Background: Methadone is a unique mu-opioid receptor agonist. Although several researchers have insisted that the pharmacological effects of methadone are mediated through the blockade of NMDA receptor, the underlying mechanism by which methadone exerts its distinct pharmacological effects compared to those of other mu-opioid receptor agonists is still controversial. In the present study, we further investigated the pharmacological profile of methadone compared to those of fentanyl and morphine as measured mainly by the discriminative stimulus effect and in vitro assays for NMDA receptor binding, mu-opioid receptor-internalization, and mu-opioid receptor-mediated beta-arrestin recruitment. Results: We found that fentanyl substituted for the discriminative stimulus effects of methadone, whereas a relatively high dose of morphine was required to substitute for the discriminative stimulus effects of methadone in rats.
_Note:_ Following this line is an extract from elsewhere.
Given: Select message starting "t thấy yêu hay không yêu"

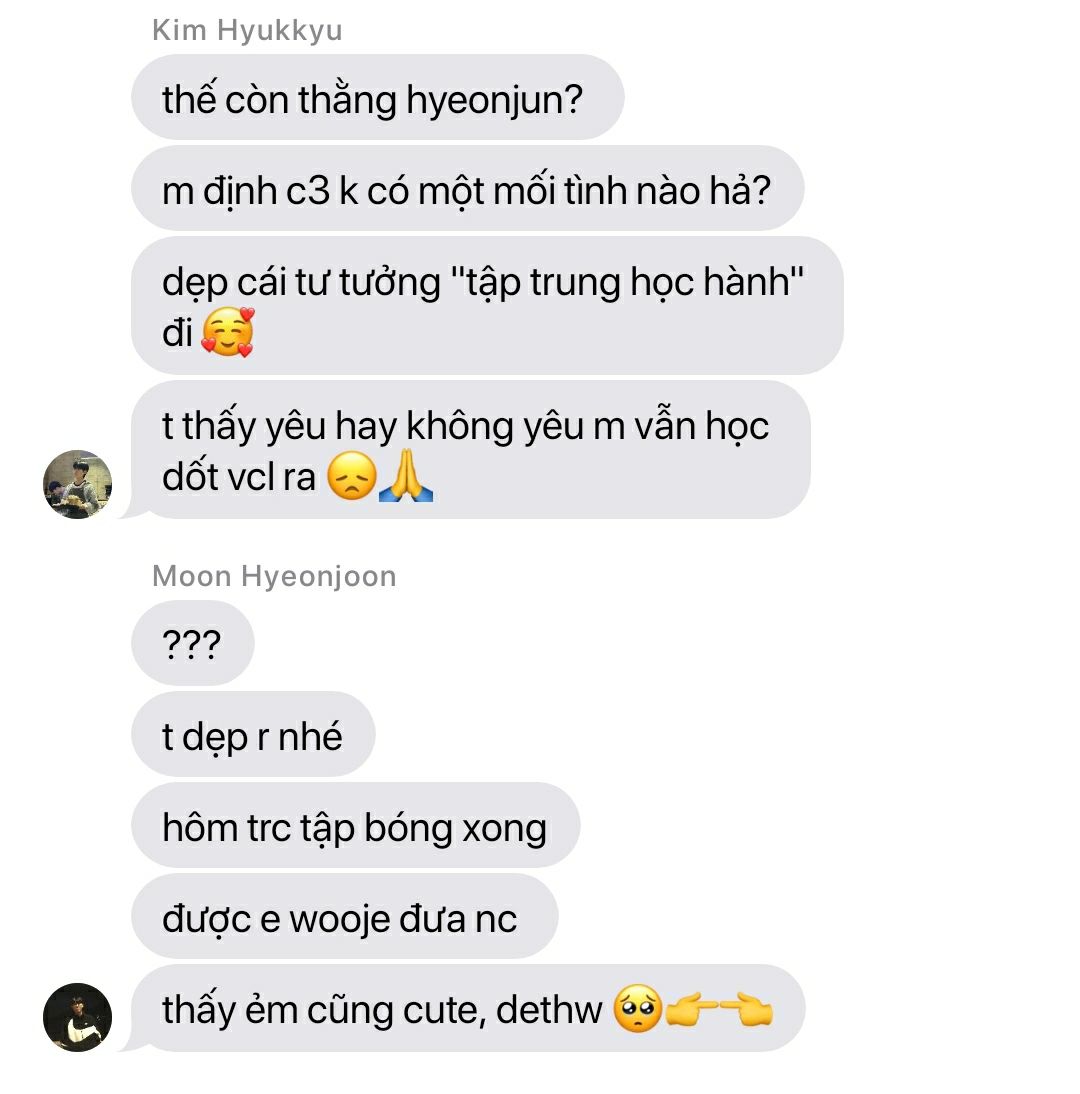Looking at the screenshot, I should [470, 449].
Under these conditions, the non-competitive NMDA receptor antagonist MK-801 did not substitute for the discriminative stimulus effects of methadone. In association with its discriminative stimulus effect, methadone failed to displace the receptor binding of MK801 using mouse brain membrane. Methadone and fentanyl, but not morphine, induced potent mu-opioid receptor internalization accompanied by the strong recruitment of beta-arrestin-2 in mu-opioid receptor-overexpressing cells. Conclusions: These results suggest that methadone may, at least partly, produce its pharmacological effect as a beta-arrestin-biased mu-opioid receptor agonist, similar to fentanyl, and NMDA receptor blockade is not the main contributor to the pharmacological profile of methadone.